En poste depuis deux ans, David Davis, le ministre britannique chargé d'organiser la sortie du Royaume-Uni de l'Union européenne, a décidé de quitter le gouvernement de Theresa May. Cela faisait d'ailleurs plusieurs mois qu'il menaçait de jeter l'éponge, et c'est ce dimanche qu'il a annoncé son départ de ce ministère devenu un portefeuille-clé de l'Exécutif à Londres.

Dans sa lettre de démission adressée à Theresa May et publiée dans les médias, le (désormais) ex-ministre déplore le manque de fermeté de son pays dans les négociations avec l'UE.

Pour lui, il s'agit, ni plus ni moins, d'une trahison des idéaux choisis démocratiquement par le peuple lors du référendum sur le Brexit du 23 Juin 2016, affaiblissant mécaniquement "la position de négociation du pays". Par ailleurs, deux des cinq secrétaires d'Etat de David Davis, Suella Braverman et Steve Baker, ont eux aussi annoncé leur démission peu après leur ministre de tutelle.

Theresa May pensait avoir apaisé les tensions

Pourtant, vendredi soir, seulement deux jours avant l'annonce du départ de son ministre, Theresa May apparaissait sereine en annonçant qu'un accord avait été trouvé entre les différents membres du gouvernement pour organiser le Brexit, officiellement prévu le 29 Mars 2019.

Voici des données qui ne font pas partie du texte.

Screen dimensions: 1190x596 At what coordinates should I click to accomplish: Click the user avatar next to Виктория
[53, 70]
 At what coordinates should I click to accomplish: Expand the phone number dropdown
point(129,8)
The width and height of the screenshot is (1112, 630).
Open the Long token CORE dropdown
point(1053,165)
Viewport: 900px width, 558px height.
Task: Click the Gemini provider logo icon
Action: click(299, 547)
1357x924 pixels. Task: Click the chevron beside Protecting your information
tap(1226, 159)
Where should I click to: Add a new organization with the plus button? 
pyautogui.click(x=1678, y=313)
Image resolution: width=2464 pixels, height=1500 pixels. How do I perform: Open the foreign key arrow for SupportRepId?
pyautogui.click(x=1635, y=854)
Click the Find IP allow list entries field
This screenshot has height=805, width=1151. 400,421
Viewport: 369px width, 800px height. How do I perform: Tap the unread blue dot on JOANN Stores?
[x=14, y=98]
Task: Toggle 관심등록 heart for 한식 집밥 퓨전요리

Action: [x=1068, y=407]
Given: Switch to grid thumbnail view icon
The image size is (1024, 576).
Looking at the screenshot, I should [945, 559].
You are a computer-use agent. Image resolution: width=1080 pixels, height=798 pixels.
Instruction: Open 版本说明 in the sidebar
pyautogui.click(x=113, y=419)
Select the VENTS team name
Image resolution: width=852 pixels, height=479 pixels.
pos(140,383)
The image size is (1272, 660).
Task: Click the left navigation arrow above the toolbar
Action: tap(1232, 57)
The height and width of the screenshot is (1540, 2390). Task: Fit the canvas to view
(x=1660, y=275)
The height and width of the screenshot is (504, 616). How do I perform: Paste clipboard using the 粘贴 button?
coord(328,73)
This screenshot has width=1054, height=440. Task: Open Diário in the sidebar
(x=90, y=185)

Elle avait réuni son équipe toute la journée dans sa résidence de campagne à Chequers, où il avait été décidé de poser les bases de la négociation avec les instances dirigeantes de l'UE : conserver une forme d'accord de libre-échange économique avec les pays-membres, et aménager la fin de la libre-circulation pour les Européens en allégeant la procédure d'entrée sur le territoire britannique. Un Brexit trop 'light' pour David Davis, qui a donc préféré quitter le navire avant même la réaction de Bruxelles.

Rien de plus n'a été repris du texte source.